Adieu, Gonzague !

Un Académicien nous quitte

La vie d’une académie est à l’instar des fleuves et des rivières, semblable à celle de toutes les communautés humaines aussi : ce que l’on perd, il faut le remplacer, faire tourner ainsi la grande roue de la destinée.

L’Académie Alphonse Allais n’y manque pas. Elle intronise les nouveaux maillons de la chaîne, et, à l’autre bout, elle en voit disparaître. Quand les jeunes viennent remplacer les anciens dont la mort est en quelque sorte naturelle, on s’habitue. On est triste de quitter les uns, heureux d’accueillir les autres – mais le cycle est, somme toute, celui de la nature.

Parfois, hélas, un maillon de notre chaîne d’amitié, d’humour et de joie de vivre vient à se briser bien avant la fin du cycle. Et là, c’est plus difficile à accepter. Il le faut bien pourtant : nous sommes des êtres humains… mais on a le droit d’être plus tristes encore.

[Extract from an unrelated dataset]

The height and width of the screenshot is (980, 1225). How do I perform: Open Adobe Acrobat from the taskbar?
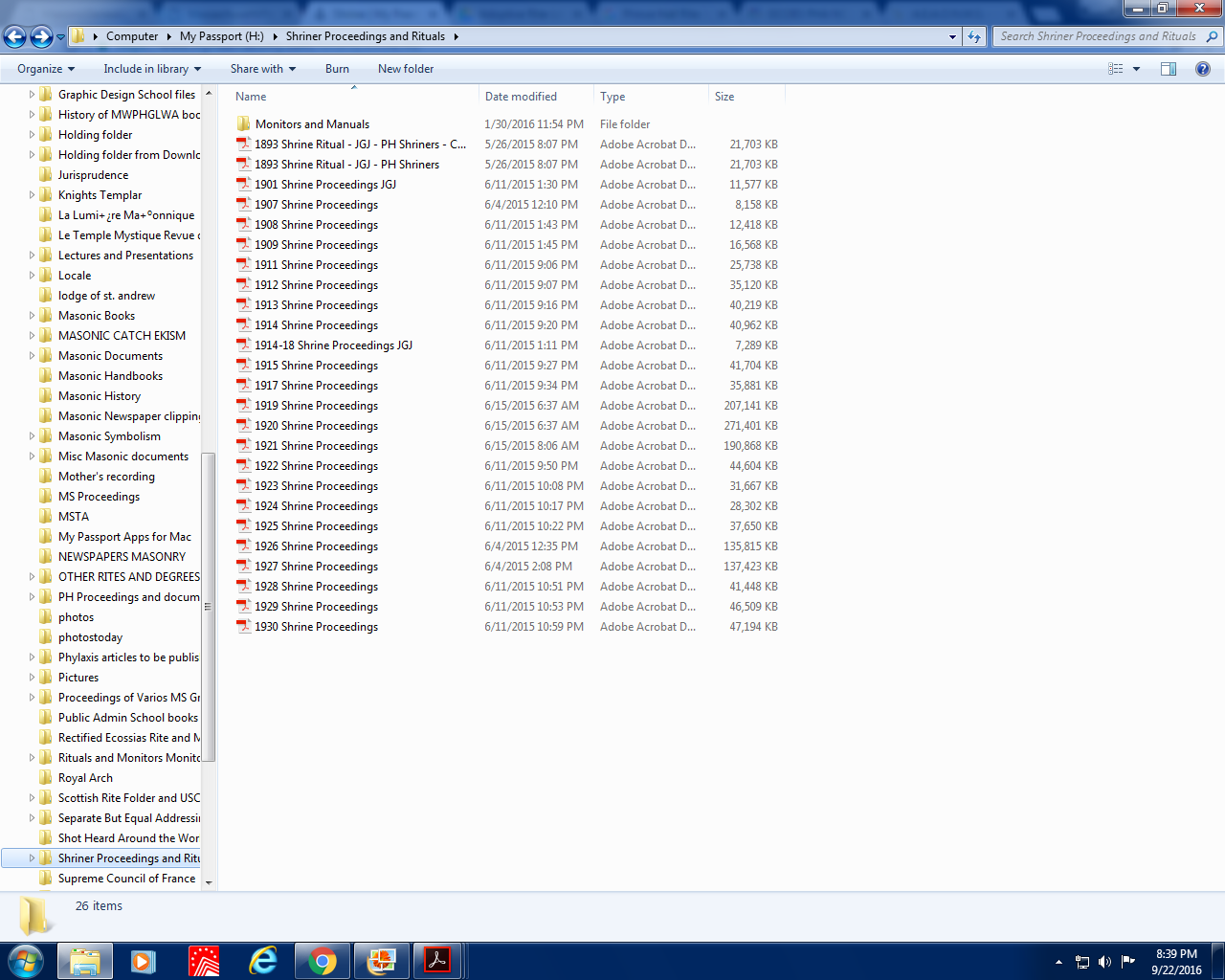coord(437,961)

Gonzague Saint Bris et son parrain Alex Vizorek, le 20 octobre 2014

Cet été, nous venons de perdre l’un de ceux-là, un de nos maillons les plus brillants, les plus actifs, les plus doués de sa génération : Gonzague Saint Bris est mort accidentellement. Il avait soixante-neuf ans. Quarante livres publiés, d’autres ouvrages auraient suivi sans doute. Vingt salons littéraires de portée nationale : « La Forêt des Livres »… Il aurait dû y en avoir bien d’autres à venir, sous sa création et sa houlette.

Parrainé dans notre Académie par Alex Vizorek, Gonzague ne boudait pas ses participations. Il était à nos côtés lors des cérémonies d’intronisation, de nos salons littéraires (dont le sien propre), de nos trophées des Alphonses de l’Absurde Raisonné… Il préparait même un spectacle que nous devions accueillir prochainement.

Sa manière de grandeur enfantine, sa crinière de poète, son rire éclatant, ses interventions lumineuses, sa faconde, ses passions romantiques nous manqueront. À l’autre bout de la chaîne, un nouveau maillon viendra prendre la relève. Il aura fort à faire.